And to Charles's point, yes, it's very important to understand traffic capture two ways. Bits per second or megabits or gigabits per second is important, but also the packet rate that's being captured because, depending upon your network characteristics, you could have a high rate of traffic in terms of gigabits or megabits per second, a very low packet rate, or vice versa. You need to look at it both ways. You need to understand it both ways so you'll see in the upcoming slides that we did just that, we looked at it both ways.
The large number of IP addresses, you'll see that we addressed that, no pun intended. We used a million IP addresses, in pairs of 500-thousand. Again, you'll see more of that in a minute.
Along with that time is important, so we looked at, forever, we looked at rates for a rich VIAVI solution could just capture and capture and capture for days or weeks or forever. Then we looked at in terms of if it's a situation where there's a surge on the network, if you need at a particular event, what would be the surge or burst rate. We'll look at that coming up.
Then, I think, as pointed out again, Steve and Charles did a nice job of this. They said when you have packets you everything, you have everything you need to do the forensics that are necessary. And when you have everything, you also have ... I don't know if was said yet, but certainly it's a clear part of the obvious strategy we'll go into is you have sensitive data. If you have every bit of every email and every bit of every sequel transaction you have a sensitive data.
So, it's also important that you have the data but that you have the data not fall into the wrong hands even inside, let's say, a given organization. One of the parts that you'll see in a minute is we did the testing where the data was captured in encrypted format such that we could remove the key and make that important data invisible to those who are not allowed to see it.
That's the high level view of what we did. We can probably move to the next slide now.
Thank you, Kevin.
As Kevin was mentioning, they focused on specific GigaStors. We have a variety in the GigaStor platform from software to hardware. The very first model that we focused on with the testing was the 288 terabyte GigaStor.
Excellent. Let's take a look at our test bed. Again, as was just noted, the testing was focused on the Observer GigaStor 288T. This was tested with two different physical interface configurations shown here. If you're having trouble seeing any of this, this and any of the figures that reference in my presentation come directly out of the Tolly reports, so if you have trouble seeing any of this or you need to make notes on it, just download the report and look at it from there.

▶ [THE DATA]:
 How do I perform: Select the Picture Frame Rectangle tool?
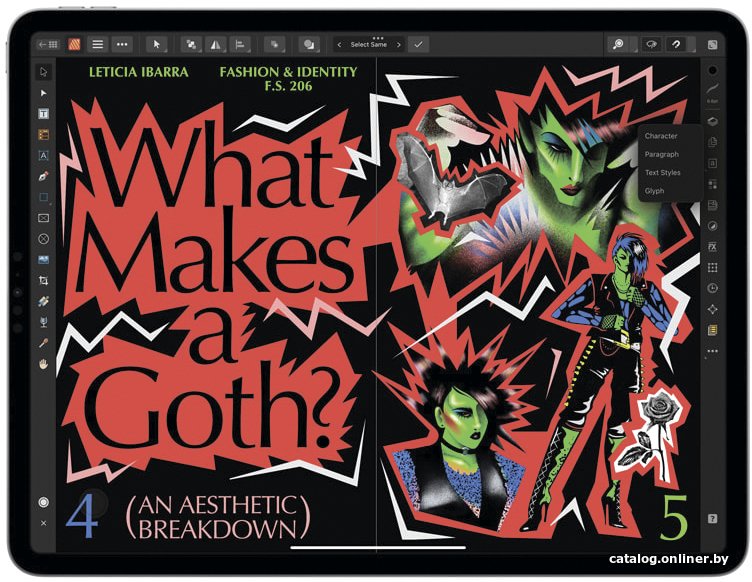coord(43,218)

---

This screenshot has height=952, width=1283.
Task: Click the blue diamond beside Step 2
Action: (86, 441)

▶ [TASKS TO PERFORM]:
(1) In the transcript on GigaStor testing, how many IP addresses were used?
(2) Convert the records from the line holding "This screenshot has height=952, width=1283." through the line holding "Action: (86, 441)", inclusive, into a JSON list of strings with one string per line and no blank lines.

▶ [EXPECTED OUTPUTS]:
(1) A million IP addresses, in pairs of 500-thousand.

(2)
[
  "This screenshot has height=952, width=1283.",
  "Task: Click the blue diamond beside Step 2",
  "Action: (86, 441)"
]